-- Opening Marker --

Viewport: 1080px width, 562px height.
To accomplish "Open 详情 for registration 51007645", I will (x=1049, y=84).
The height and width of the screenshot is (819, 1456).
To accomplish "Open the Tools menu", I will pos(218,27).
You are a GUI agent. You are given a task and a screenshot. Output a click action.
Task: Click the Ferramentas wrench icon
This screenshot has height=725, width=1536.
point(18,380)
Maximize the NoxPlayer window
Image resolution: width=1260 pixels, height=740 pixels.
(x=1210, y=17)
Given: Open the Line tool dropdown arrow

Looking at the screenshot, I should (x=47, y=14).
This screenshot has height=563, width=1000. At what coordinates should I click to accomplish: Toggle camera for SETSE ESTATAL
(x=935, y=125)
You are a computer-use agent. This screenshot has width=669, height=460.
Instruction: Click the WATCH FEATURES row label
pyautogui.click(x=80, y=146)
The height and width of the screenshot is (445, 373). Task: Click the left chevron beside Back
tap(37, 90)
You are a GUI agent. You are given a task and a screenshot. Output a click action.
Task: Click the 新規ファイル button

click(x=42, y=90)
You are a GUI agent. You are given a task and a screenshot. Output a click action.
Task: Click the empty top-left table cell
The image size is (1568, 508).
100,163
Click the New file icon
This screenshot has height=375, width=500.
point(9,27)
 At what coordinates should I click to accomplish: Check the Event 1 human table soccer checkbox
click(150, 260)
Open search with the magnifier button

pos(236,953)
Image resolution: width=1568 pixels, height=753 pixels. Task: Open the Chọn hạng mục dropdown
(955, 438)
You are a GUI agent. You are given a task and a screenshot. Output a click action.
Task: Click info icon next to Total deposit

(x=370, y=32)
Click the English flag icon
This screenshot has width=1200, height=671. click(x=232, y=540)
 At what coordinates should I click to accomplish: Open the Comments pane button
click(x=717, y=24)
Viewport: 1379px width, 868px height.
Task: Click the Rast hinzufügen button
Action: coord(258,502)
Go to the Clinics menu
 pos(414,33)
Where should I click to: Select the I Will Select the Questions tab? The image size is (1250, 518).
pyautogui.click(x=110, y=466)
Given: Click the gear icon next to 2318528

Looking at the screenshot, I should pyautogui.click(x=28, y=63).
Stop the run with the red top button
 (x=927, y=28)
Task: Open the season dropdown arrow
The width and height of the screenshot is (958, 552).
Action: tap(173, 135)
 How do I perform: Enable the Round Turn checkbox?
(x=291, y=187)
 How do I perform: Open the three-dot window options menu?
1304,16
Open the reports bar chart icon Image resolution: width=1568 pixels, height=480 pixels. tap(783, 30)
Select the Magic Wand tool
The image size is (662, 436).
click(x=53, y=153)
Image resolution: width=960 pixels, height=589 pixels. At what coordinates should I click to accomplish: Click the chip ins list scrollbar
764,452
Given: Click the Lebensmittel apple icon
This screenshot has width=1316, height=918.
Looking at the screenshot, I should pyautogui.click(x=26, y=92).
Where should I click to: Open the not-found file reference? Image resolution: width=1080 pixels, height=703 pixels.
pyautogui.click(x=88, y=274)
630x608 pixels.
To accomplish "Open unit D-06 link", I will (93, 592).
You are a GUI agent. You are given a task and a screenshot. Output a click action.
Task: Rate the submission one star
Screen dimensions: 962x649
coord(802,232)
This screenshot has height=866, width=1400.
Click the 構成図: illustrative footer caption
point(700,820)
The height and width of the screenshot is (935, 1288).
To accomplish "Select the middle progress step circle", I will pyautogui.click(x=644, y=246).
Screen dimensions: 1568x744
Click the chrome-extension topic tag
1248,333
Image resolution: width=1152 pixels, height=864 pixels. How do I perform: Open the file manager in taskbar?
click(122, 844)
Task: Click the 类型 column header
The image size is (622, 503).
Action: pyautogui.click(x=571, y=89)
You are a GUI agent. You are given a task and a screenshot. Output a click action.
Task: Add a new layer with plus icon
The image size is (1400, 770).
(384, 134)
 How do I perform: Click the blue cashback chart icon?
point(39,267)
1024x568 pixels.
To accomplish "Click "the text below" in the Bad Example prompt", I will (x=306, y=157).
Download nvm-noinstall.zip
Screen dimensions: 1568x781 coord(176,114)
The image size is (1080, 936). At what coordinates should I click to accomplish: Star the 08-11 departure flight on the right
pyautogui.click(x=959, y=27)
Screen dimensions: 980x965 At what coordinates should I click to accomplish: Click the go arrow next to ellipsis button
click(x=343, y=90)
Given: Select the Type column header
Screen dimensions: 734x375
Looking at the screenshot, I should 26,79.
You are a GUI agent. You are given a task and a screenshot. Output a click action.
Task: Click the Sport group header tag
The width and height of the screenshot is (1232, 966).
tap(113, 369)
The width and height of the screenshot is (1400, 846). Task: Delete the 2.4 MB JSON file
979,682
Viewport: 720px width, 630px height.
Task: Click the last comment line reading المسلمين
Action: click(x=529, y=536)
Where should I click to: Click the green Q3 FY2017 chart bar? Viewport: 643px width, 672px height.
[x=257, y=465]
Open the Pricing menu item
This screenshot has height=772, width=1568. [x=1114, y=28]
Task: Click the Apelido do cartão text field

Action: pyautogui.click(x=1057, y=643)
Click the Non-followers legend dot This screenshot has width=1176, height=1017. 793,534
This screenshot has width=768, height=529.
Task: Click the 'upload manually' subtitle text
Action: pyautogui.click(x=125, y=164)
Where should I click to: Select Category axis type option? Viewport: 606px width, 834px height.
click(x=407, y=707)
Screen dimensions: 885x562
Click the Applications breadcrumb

-- Closing Marker --

Problem description:
The expected output is the run of lines from the one holding "Where should I click to: Select Category" to the last line of the entries above, each reproduced character for character.

Final answer:
Where should I click to: Select Category axis type option? Viewport: 606px width, 834px height.
click(x=407, y=707)
Screen dimensions: 885x562
Click the Applications breadcrumb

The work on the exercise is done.